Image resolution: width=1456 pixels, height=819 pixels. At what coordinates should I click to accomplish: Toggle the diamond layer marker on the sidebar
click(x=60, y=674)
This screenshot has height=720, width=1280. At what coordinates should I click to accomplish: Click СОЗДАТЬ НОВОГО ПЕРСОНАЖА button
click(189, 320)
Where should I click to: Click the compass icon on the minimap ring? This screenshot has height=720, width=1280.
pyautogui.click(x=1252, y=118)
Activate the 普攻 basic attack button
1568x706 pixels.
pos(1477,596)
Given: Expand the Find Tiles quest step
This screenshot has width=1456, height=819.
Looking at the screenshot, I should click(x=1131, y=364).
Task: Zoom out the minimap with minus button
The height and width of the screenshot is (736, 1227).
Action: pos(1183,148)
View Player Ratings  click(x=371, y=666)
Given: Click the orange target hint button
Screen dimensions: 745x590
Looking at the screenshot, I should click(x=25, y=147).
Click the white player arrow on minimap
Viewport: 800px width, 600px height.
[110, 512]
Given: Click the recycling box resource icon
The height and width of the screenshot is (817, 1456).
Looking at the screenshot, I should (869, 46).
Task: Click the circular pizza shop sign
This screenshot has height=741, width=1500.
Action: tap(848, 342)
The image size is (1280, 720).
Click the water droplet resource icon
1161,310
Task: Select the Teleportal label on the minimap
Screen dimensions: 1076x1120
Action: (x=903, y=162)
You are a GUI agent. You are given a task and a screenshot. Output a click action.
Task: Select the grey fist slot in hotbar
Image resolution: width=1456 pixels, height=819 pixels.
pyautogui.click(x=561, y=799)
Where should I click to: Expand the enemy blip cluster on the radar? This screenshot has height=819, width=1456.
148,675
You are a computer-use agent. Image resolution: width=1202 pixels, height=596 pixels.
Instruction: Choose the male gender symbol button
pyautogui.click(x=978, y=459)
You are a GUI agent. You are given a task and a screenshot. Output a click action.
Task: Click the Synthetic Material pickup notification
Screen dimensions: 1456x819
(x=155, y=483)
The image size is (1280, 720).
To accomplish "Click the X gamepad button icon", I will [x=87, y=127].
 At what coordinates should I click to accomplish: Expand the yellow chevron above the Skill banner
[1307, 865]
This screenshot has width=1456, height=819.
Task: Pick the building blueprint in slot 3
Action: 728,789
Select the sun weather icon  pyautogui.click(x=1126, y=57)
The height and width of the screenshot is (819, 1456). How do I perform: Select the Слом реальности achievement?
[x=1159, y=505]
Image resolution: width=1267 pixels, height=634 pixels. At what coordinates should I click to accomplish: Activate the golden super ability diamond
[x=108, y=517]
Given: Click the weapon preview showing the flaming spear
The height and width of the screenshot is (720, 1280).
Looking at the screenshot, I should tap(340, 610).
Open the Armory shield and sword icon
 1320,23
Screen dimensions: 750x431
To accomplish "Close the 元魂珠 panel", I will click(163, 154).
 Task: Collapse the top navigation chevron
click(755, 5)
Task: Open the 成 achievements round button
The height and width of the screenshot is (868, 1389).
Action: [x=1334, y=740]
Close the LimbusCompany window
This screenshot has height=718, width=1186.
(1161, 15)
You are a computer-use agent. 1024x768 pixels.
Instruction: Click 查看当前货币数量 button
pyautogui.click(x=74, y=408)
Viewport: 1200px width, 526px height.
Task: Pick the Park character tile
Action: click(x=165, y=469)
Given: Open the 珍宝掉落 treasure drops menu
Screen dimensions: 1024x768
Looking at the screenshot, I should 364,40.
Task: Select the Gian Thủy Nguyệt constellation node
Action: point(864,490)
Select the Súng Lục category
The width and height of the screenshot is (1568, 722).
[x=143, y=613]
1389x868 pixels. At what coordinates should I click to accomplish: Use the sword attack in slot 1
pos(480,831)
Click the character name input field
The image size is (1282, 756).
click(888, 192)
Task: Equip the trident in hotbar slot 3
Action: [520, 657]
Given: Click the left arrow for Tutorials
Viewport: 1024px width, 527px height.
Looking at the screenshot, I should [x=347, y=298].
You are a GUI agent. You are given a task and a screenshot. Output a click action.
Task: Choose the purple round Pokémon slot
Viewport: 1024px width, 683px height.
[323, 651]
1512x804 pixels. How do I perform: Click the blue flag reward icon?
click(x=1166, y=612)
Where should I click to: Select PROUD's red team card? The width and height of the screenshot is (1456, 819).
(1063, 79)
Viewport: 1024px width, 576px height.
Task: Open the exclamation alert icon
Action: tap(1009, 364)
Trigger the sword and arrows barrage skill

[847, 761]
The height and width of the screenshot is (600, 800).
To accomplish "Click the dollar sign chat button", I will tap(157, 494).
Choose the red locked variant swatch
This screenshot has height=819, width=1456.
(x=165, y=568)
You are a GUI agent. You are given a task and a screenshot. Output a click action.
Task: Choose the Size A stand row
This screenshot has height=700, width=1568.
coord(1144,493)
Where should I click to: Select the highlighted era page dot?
......
* [AIM OF THE TASK]: Rewrite all the records with every "Where should I click to" changed to "Where do I click to", keeping everything else identical.

* [EXPECTED OUTPUT]:
Image resolution: width=1456 pixels, height=819 pixels. At what coordinates should I click to accomplish: Toggle the diamond layer marker on the sidebar
click(x=60, y=674)
This screenshot has height=720, width=1280. At what coordinates should I click to accomplish: Click СОЗДАТЬ НОВОГО ПЕРСОНАЖА button
click(189, 320)
Where do I click to: Click the compass icon on the minimap ring? This screenshot has height=720, width=1280.
pyautogui.click(x=1252, y=118)
Activate the 普攻 basic attack button
1568x706 pixels.
pos(1477,596)
Given: Expand the Find Tiles quest step
This screenshot has width=1456, height=819.
Looking at the screenshot, I should click(x=1131, y=364).
Task: Zoom out the minimap with minus button
The height and width of the screenshot is (736, 1227).
Action: pos(1183,148)
View Player Ratings  click(x=371, y=666)
Given: Click the orange target hint button
Screen dimensions: 745x590
Looking at the screenshot, I should click(x=25, y=147).
Click the white player arrow on minimap
Viewport: 800px width, 600px height.
[110, 512]
Given: Click the recycling box resource icon
The height and width of the screenshot is (817, 1456).
Looking at the screenshot, I should (869, 46).
Task: Click the circular pizza shop sign
This screenshot has height=741, width=1500.
Action: tap(848, 342)
The image size is (1280, 720).
Click the water droplet resource icon
1161,310
Task: Select the Teleportal label on the minimap
Screen dimensions: 1076x1120
Action: (x=903, y=162)
You are a GUI agent. You are given a task and a screenshot. Output a click action.
Task: Select the grey fist slot in hotbar
Image resolution: width=1456 pixels, height=819 pixels.
pyautogui.click(x=561, y=799)
Where do I click to: Expand the enemy blip cluster on the radar? This screenshot has height=819, width=1456.
148,675
You are a computer-use agent. Image resolution: width=1202 pixels, height=596 pixels.
Instruction: Choose the male gender symbol button
pyautogui.click(x=978, y=459)
You are a GUI agent. You are given a task and a screenshot. Output a click action.
Task: Click the Synthetic Material pickup notification
Screen dimensions: 1456x819
(x=155, y=483)
The image size is (1280, 720).
To accomplish "Click the X gamepad button icon", I will [x=87, y=127].
 At what coordinates should I click to accomplish: Expand the yellow chevron above the Skill banner
[1307, 865]
This screenshot has width=1456, height=819.
Task: Pick the building blueprint in slot 3
Action: 728,789
Select the sun weather icon  pyautogui.click(x=1126, y=57)
The height and width of the screenshot is (819, 1456). How do I perform: Select the Слом реальности achievement?
[x=1159, y=505]
Image resolution: width=1267 pixels, height=634 pixels. At what coordinates should I click to accomplish: Activate the golden super ability diamond
[x=108, y=517]
Given: Click the weapon preview showing the flaming spear
The height and width of the screenshot is (720, 1280).
Looking at the screenshot, I should tap(340, 610).
Open the Armory shield and sword icon
 1320,23
Screen dimensions: 750x431
To accomplish "Close the 元魂珠 panel", I will click(163, 154).
 Task: Collapse the top navigation chevron
click(755, 5)
Task: Open the 成 achievements round button
The height and width of the screenshot is (868, 1389).
Action: [x=1334, y=740]
Close the LimbusCompany window
This screenshot has height=718, width=1186.
(1161, 15)
You are a computer-use agent. 1024x768 pixels.
Instruction: Click 查看当前货币数量 button
pyautogui.click(x=74, y=408)
Viewport: 1200px width, 526px height.
Task: Pick the Park character tile
Action: click(x=165, y=469)
Given: Open the 珍宝掉落 treasure drops menu
Screen dimensions: 1024x768
Looking at the screenshot, I should 364,40.
Task: Select the Gian Thủy Nguyệt constellation node
Action: point(864,490)
Select the Súng Lục category
The width and height of the screenshot is (1568, 722).
[x=143, y=613]
1389x868 pixels. At what coordinates should I click to accomplish: Use the sword attack in slot 1
pos(480,831)
Click the character name input field
The image size is (1282, 756).
click(888, 192)
Task: Equip the trident in hotbar slot 3
Action: [520, 657]
Given: Click the left arrow for Tutorials
Viewport: 1024px width, 527px height.
Looking at the screenshot, I should [x=347, y=298].
You are a GUI agent. You are given a task and a screenshot. Output a click action.
Task: Choose the purple round Pokémon slot
Viewport: 1024px width, 683px height.
[323, 651]
1512x804 pixels. How do I perform: Click the blue flag reward icon?
click(x=1166, y=612)
Where do I click to: Select PROUD's red team card? The width and height of the screenshot is (1456, 819).
(1063, 79)
Viewport: 1024px width, 576px height.
Task: Open the exclamation alert icon
Action: tap(1009, 364)
Trigger the sword and arrows barrage skill

[847, 761]
The height and width of the screenshot is (600, 800).
To accomplish "Click the dollar sign chat button", I will tap(157, 494).
Choose the red locked variant swatch
This screenshot has height=819, width=1456.
(x=165, y=568)
You are a GUI agent. You are given a task and a screenshot. Output a click action.
Task: Choose the Size A stand row
This screenshot has height=700, width=1568.
coord(1144,493)
Where do I click to: Select the highlighted era page dot?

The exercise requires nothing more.